Friday, June 19, 2009

Cookbooks

Wanted to get a thread going so we could share our favorite cookbooks. My top 5 in no order are...Frank Stitt's Southern Table, Mario's Molto Italiano, Ruhlman's Ratio, Keller's Bouchon, and America's Test Kitchen Cookbook. I am anxiously awaiting the release of Keller's Ad Hoc, which will be Keller's definitive recipes for home classics, and David Chang's Momofuku. Both of these will be available this fall.

2 comments:

OG said...

1. Jamie Oliver, Cook
2. Julia Childs, Master the art of French Cooking vol 1
3. Anthony Bourdain, Les Halles Cookbook
4. Suzanne Goin, Sunday Suppers at Lucques
5. Thomas Keller, French Laundry

MAB said...

I agree with JW on Keller's Bouchon and OG on Keller's French Laundry - I'm obviously a Keller groupie. I've cooked a number of dishes from both, and although time consuming, the result is usually outstanding. My list would also include some lesser known cookbooks:
1. Paella, by Penelope Casas. If you think Paella has two variations (Valenciana and the other one) then you are missing out. How about Paella with squid ink sauce. Yummmm.
2. A Spanish Family Cookbook by Juan and Susan Serrano. Excellent regional spanish family cuisine.
3. Fiery Foods that I Love, by Dom De Louise, oops I mean Paul Prudhomme. If you want to burn up your spice grinder on a single recipe, then this is the cookbook for you.

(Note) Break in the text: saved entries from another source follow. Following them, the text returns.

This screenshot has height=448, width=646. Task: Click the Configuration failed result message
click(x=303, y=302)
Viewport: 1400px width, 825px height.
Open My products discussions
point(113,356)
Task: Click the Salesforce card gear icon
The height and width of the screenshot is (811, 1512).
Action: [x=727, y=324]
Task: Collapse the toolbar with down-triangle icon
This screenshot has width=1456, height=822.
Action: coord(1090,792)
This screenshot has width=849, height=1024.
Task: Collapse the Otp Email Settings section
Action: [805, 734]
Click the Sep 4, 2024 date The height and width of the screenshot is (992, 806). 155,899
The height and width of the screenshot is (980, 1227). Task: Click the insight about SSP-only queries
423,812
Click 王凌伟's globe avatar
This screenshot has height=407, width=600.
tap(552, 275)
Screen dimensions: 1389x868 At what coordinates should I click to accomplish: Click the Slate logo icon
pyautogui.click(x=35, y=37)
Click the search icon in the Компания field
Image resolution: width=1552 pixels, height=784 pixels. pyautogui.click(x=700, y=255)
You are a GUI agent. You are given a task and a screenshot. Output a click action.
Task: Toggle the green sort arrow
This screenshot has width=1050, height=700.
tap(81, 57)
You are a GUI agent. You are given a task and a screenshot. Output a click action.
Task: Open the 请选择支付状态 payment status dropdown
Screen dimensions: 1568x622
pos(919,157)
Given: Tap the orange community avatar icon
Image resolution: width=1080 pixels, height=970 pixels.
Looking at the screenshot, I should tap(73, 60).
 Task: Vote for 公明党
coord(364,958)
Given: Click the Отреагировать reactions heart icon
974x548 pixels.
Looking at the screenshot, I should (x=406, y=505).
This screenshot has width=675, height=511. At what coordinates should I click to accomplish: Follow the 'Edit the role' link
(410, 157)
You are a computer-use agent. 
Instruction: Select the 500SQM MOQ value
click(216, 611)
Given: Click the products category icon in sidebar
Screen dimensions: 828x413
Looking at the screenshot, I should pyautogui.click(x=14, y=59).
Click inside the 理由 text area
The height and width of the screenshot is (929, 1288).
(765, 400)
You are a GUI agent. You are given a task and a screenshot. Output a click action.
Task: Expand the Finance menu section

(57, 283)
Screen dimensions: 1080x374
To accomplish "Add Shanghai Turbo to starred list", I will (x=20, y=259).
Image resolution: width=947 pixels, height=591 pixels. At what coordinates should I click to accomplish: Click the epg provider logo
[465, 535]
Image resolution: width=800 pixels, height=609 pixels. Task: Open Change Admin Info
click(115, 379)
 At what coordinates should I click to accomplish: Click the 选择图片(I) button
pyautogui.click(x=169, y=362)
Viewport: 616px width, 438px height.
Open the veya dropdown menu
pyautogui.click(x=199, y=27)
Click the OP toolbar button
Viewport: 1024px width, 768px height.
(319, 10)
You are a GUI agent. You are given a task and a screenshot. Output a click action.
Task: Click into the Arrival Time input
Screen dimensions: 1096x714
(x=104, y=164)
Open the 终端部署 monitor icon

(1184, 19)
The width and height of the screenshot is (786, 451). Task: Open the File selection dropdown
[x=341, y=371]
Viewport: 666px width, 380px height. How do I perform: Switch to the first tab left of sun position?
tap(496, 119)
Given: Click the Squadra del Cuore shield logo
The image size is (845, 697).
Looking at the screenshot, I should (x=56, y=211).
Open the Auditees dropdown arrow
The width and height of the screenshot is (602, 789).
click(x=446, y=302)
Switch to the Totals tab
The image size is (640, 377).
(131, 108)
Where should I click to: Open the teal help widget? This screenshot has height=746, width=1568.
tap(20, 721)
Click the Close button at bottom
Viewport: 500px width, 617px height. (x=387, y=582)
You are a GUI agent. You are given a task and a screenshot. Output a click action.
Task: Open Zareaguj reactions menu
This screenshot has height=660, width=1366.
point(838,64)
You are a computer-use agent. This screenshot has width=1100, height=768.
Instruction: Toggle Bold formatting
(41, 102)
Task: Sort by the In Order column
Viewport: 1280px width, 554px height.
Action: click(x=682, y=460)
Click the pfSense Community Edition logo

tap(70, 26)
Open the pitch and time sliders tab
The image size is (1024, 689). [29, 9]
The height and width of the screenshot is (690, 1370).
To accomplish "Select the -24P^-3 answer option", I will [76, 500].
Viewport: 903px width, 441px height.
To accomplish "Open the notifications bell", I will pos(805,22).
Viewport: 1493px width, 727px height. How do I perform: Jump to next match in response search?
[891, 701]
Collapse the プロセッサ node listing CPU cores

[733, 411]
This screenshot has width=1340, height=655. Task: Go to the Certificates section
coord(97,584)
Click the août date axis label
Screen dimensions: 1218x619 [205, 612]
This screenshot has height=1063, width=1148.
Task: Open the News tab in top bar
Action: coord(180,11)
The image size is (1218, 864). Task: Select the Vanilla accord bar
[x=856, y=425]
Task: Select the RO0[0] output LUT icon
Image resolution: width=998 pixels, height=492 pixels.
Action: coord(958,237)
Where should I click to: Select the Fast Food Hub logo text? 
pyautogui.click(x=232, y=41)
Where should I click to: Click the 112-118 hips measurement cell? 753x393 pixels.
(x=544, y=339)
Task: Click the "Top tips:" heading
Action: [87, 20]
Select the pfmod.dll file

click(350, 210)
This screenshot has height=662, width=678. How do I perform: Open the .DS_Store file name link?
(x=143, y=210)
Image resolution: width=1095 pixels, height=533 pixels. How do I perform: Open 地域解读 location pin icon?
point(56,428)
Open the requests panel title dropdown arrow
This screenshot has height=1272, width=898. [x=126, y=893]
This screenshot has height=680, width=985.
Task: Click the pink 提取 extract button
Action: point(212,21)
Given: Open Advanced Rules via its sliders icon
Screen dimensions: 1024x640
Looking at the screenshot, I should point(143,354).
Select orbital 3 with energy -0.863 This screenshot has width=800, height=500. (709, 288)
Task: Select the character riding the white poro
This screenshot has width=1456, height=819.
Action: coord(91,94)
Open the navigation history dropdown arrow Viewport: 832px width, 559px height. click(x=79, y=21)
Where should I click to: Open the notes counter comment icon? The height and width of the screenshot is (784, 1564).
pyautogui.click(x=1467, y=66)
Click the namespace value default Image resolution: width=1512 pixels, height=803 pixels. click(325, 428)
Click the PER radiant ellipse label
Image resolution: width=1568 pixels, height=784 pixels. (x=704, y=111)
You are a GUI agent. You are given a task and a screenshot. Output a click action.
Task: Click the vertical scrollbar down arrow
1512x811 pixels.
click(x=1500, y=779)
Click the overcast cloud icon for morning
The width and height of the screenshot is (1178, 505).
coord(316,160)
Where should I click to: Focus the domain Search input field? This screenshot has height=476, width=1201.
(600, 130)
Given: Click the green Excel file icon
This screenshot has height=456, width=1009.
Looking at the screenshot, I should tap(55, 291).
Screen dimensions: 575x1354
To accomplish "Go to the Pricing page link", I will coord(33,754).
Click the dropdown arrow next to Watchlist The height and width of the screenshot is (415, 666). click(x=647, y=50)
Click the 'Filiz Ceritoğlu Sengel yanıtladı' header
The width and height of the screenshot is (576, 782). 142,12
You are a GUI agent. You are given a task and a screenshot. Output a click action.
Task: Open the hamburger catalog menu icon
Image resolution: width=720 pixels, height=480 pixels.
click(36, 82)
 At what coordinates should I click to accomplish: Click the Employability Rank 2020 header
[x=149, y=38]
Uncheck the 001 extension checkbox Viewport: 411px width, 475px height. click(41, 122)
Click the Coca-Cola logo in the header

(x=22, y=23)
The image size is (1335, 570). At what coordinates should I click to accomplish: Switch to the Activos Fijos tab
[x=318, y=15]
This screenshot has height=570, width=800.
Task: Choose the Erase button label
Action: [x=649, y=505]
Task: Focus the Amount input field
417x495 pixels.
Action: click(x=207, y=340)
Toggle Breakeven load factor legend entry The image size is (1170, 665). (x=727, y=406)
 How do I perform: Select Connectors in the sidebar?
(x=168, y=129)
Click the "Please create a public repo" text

About as time consuming as Keller, but a lot hotter.
4. Ogeechee River Redbreast Cookbook II, by the Midville Garden Club, Midville, GA. You can't mention cookbooks without having one on comfort foods from an unknown church or civic group in nowhere Georgia.
5. The ARF Chef's Cookbook. Don't try to look it up on Amazon. ARF - Augusta Reading Foundation. It was a school for children with learning disabilities that my mother-in-law operated in the 1970s and 80s, in a building that now houses the Pizza Joint in Evans, GA. My wife went there as a child (dyslexia) and also illustrated the cookbook (backwards) at 9 years old.